Was having fun thinking about how to do this. If your game is gonna be made of levels rather than a big open vania type thing, I'd do it like this:
-have (eg) ten bytes of ram, allowing ten screens in the level to have pickups
-have 8 possible pickups, ordered in NES Maker's game objects at slots 8 to 15
-have a screenbyte (doesn't need to be in ram) that tells each pickup screen which byte of ram to check
-when an item is picked up, subtract 8 from its object ID and flip the corresponding bit in that screen's assigned item pickup ram
-then when scrolling onto that screen again, check that same bit to decide whether to spawn it or not
This will work! And it'd be easier than trying to do the same thing with tile-based pickups. Then when the player goes to the next level, zero all those variables out again. One caveat would be that you could only have one type of each pickup on that screen, unless you duplicated game objects.
When you're running low on spare ram check out the default zero page and overflow ram lists, there's quite a lot of stuff in there that's assigned but literally never used.

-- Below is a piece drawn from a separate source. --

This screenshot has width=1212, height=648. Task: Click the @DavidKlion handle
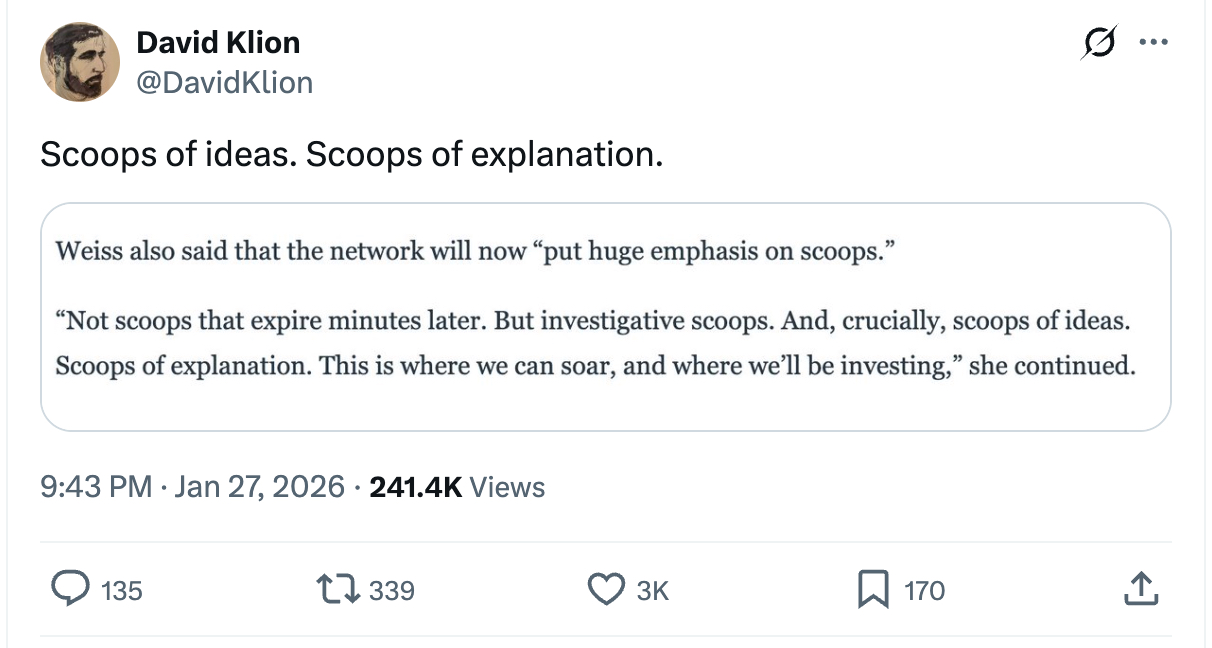coord(224,82)
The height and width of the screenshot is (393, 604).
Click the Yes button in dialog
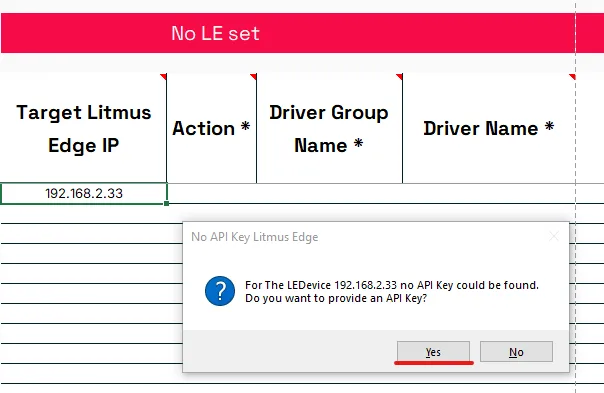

A handy table NES Maker includes for stuff like this is in ToggleTables.asm:
Code:
ValToBitTable_inverse:
.db #%00000001, #%00000010, #%000000100, #%00001000, #%00010000, #%00100000, #%01000000, #%10000000
It took me way too long to realise what this was for. So if you wanted to flip the bit for the pickup that's object ID #15:
Code:
LDA Object_type,x ;;#15
SEC
SBC #$08
TAX ;;#07 now
LDA ValToBitTable_inverse,x ;; #%10000000
ORA pickupRam,y
STA pickupRam,y
;;y would have to have been set up already with the current screen's pickupRam index, from the screen byte
And then when the scrolling engine hits the point where it's loading that pickup on that screen, you'd check whether it was flagged already or not with AND, and branch around the object creation.
Hope this helps get the gears turning.